Task requirements -
Reproduce the rows word for word, from the line containing "The width and height of the screenshot is (1366, 554)." through the end of the rows, both ends included. Leave the pictures out.

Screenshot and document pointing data

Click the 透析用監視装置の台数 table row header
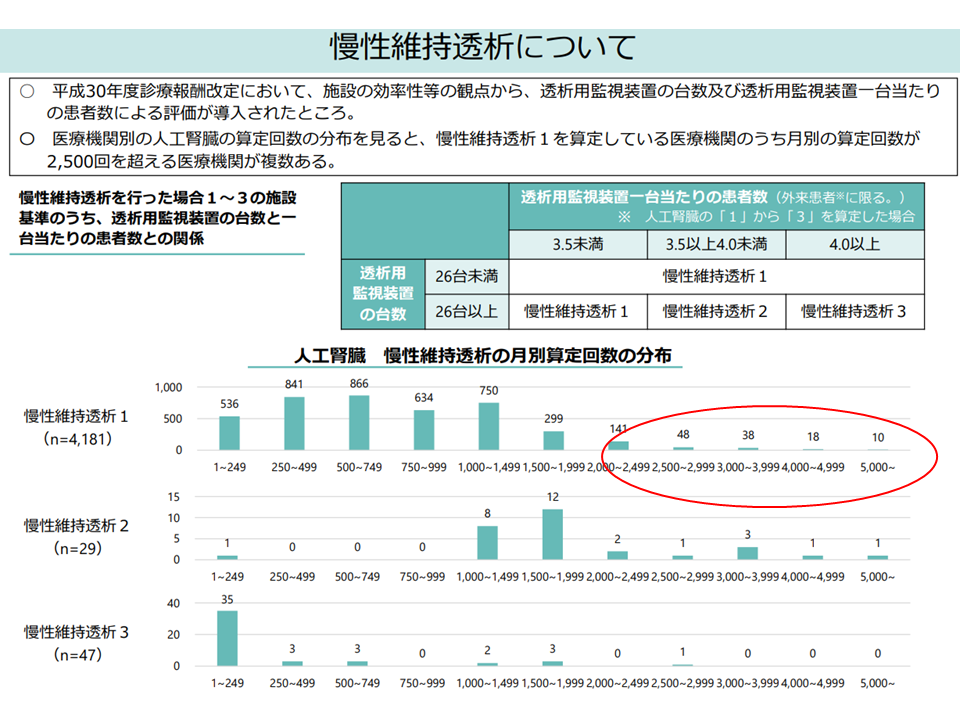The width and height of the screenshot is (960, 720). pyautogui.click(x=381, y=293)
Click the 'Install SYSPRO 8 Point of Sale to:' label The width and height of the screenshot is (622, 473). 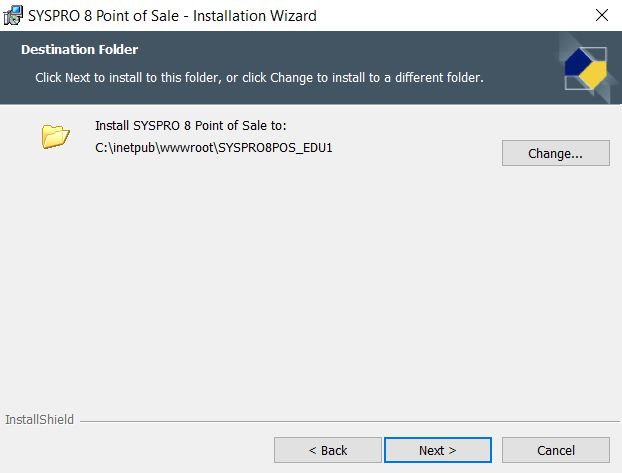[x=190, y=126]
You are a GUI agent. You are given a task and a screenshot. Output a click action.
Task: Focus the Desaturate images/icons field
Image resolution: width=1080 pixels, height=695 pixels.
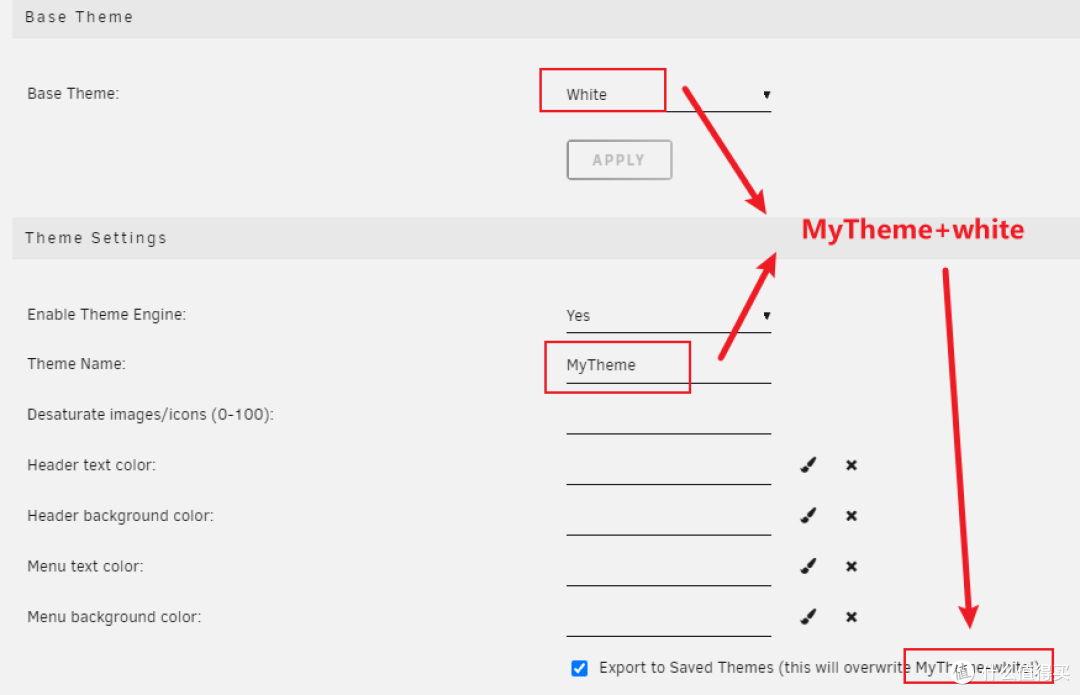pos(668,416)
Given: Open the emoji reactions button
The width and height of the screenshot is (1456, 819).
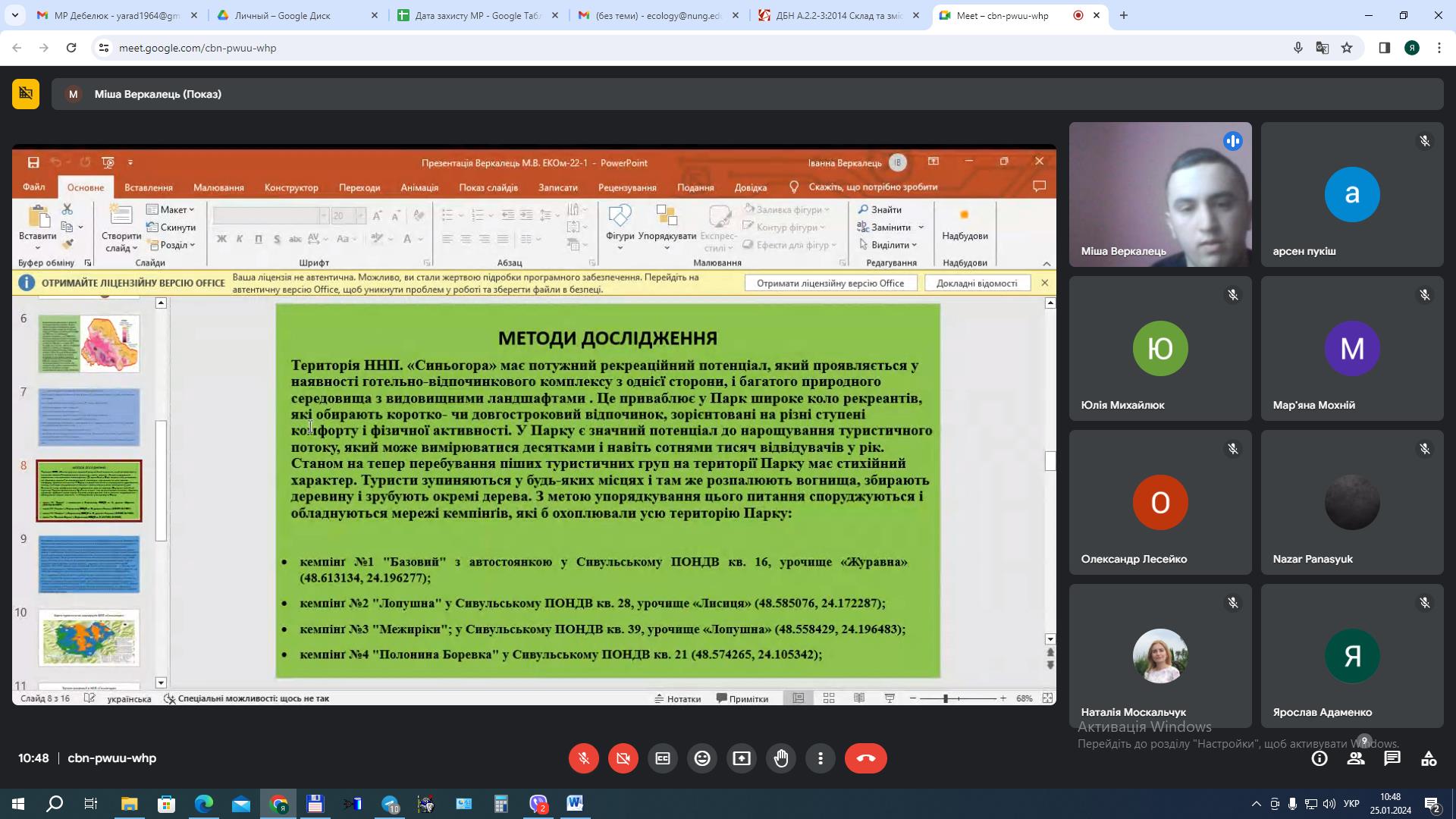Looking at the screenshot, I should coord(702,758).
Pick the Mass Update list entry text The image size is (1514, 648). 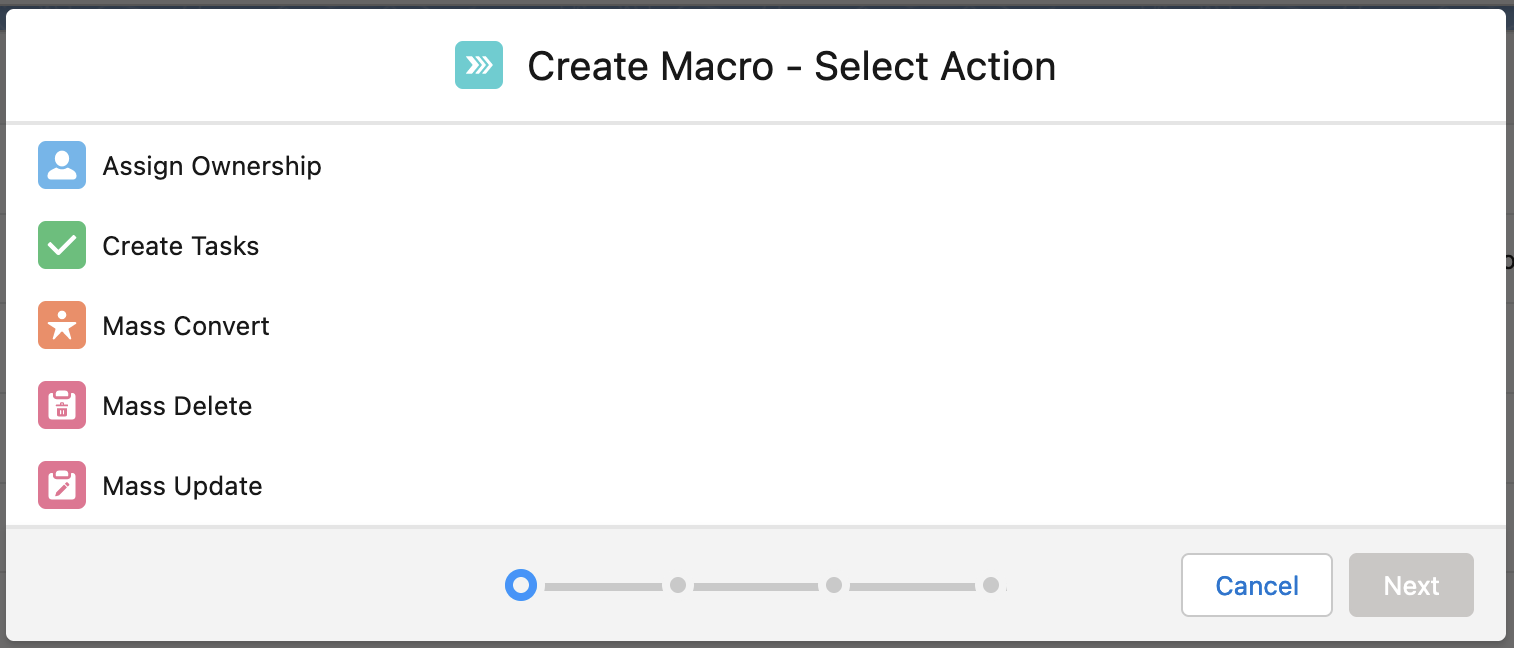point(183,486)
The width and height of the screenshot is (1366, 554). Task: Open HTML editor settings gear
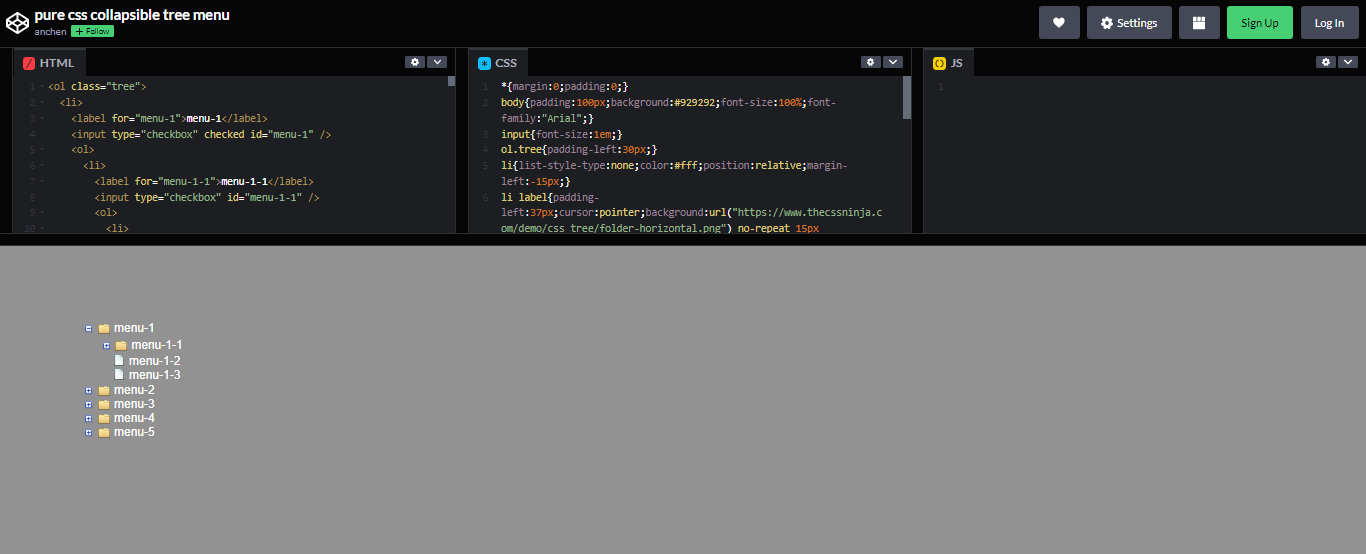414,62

Exercise result -
The width and height of the screenshot is (1366, 554). Task: Open HTML editor settings gear
414,62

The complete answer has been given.